Khalifah Umar ibn Khattab menyetujui usul gubernurnya ini. Terbentuklah panitia yang diketuai Khalifah Umar sendiri dengan anggota enam Sahabat Nabi terkemuka, yaitu Utsman ibn Affan, Ali ibn Abi Talib, Abdurrahman ibn Auf, Sa`ad ibn Abi Waqqas, Talhah ibn Ubaidillah, dan Zubair ibn Awwam. Mereka bermusyawarah untuk menentukan Tahun Satu dari kalender yang selama ini digunakan tanpa angka tahun. Ada yang mengusulkan perhitungan dari tahun kelahiran Nabi (`Am al-Fil, 571 M), dan ada pula yang mengusulkan tahun turunnya wahyu Allah yang pertama (`Am al-Bi’tsah, 610 M). Tetapi akhirnya yang disepakati panitia adalah usul dari Ali ibn Abi Talib, yaitu tahun berhijrahnya kaum Muslimin dari Makkah ke Madinah (`Am al-Hijrah, 622 M).

Ali ibn Abi Talib mengemukakan tiga argumentasi. Pertama, dalam Al-Qur’an sangat banyak penghargaan Allah bagi orang-orang yang berhijrah (al-ladziina haajaruu). Kedua, masyarakat Islam yang berdaulat dan mandiri baru terwujud setelah hijrah ke Madinah. Ketiga, umat Islam sepanjang zaman diharapkan selalu memiliki semangat hijrah, yaitu jiwa dinamis yang tidak terpaku pada suatu keadaan dan ingin berhijrah kepada kondisi yang lebih baik.

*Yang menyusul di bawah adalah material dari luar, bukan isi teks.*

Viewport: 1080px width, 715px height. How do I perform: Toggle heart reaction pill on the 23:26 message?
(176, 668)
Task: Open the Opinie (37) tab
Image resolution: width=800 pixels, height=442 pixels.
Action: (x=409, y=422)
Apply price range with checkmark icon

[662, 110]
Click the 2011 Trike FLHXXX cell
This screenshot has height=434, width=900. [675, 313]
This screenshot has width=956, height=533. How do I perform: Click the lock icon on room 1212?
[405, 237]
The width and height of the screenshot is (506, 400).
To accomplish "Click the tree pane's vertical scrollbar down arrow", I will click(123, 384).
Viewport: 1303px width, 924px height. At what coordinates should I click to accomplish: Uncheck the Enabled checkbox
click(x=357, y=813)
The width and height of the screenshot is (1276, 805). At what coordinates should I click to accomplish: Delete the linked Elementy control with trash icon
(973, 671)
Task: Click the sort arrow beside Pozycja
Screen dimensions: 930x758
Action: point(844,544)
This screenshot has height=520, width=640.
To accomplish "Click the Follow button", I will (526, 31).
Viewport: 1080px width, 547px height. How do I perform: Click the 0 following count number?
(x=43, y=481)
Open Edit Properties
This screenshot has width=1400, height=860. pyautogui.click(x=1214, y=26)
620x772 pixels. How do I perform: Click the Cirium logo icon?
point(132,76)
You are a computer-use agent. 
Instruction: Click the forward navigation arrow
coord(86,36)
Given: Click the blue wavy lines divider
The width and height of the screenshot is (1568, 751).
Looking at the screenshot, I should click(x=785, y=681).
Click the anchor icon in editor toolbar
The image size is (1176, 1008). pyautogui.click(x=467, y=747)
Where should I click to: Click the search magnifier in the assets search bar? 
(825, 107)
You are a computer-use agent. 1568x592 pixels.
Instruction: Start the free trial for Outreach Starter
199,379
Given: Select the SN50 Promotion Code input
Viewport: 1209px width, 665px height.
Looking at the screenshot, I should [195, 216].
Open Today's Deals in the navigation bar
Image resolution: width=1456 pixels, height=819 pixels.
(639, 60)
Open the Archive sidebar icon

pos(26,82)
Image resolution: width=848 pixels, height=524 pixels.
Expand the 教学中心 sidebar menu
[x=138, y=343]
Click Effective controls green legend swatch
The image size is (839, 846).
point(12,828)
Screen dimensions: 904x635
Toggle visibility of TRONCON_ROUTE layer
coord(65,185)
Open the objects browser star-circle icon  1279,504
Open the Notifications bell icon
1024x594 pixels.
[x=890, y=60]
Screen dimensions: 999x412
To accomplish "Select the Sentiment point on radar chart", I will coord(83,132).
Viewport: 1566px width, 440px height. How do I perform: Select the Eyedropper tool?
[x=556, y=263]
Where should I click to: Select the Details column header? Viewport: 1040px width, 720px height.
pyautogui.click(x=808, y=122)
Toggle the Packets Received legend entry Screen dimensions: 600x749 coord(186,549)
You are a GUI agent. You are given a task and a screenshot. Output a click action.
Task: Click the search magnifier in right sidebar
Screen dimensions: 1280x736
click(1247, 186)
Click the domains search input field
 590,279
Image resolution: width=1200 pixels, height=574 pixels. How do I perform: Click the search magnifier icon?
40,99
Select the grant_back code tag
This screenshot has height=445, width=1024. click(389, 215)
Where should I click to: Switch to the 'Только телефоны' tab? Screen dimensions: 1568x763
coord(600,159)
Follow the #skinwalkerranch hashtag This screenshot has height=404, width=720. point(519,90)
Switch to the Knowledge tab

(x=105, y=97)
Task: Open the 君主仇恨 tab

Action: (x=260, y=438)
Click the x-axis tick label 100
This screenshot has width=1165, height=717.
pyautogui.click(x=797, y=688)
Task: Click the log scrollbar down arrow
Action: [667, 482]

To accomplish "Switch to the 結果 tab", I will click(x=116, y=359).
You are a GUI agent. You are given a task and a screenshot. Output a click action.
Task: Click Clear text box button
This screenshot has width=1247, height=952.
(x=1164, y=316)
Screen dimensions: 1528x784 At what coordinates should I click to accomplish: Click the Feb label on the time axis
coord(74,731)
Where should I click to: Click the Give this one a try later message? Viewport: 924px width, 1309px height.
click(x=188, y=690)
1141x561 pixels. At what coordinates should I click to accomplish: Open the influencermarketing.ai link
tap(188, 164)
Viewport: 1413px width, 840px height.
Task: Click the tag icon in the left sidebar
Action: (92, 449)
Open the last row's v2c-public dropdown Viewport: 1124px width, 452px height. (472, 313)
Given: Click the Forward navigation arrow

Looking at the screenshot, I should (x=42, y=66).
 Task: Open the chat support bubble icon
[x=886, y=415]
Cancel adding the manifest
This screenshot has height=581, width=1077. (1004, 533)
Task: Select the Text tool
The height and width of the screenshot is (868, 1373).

Maka Khalifah Umar ibn Khattab mengeluarkan keputusan bahwa tahun hijrah Nabi adalah Tahun Satu, dan sejak saat itu kalender umat Islam disebut Tarikh Hijriyah. Tanggal 1 Muharram 1 Hijriyah bertepatan dengan hari Jum’at 16 Tammuz 622 Rumi (16 Juli 622 Masehi). Tahun keluarnya keputusan Khalifah itu (638 M) langsung ditetapkan sebagai tahun 17 Hijriyah. Dokumen tertulis bertarikh Hijriyah yang paling awal (mencantumkan Sanah 17 = Tahun 17) adalah Maklumat Keamanan dan Kebebasan Beragama dari Khalifah Umar ibn Khattab kepada seluruh penduduk kota Aelia (Jerusalem) yang baru saja dibebaskan laskar Islam dari penjajahan Romawi.


Sistem Kalender Hijriyah

Dari Muharram sampai Dzulhijjah, setiap bulan 30 atau 29 hari sehingga 354 hari setahun. Dalam setiap siklus 30 tahun, 11 tahun adalah kabisat (Dzul-Hijjah dijadikan 30 hari), yaitu tahun-tahun ke-2, 5, 7, 10, 13, 16, 18, 21, 24, 26 dan 29. Awal bulan (tanggal satu) ditandai dengan munculnya hilal (sehari atau dua hari sesudah konjungsi), yang dapat ditentukan dengan metode hisab (perhitungan astronomis) atau metode ru’yah (menyaksikan hilal dengan mata).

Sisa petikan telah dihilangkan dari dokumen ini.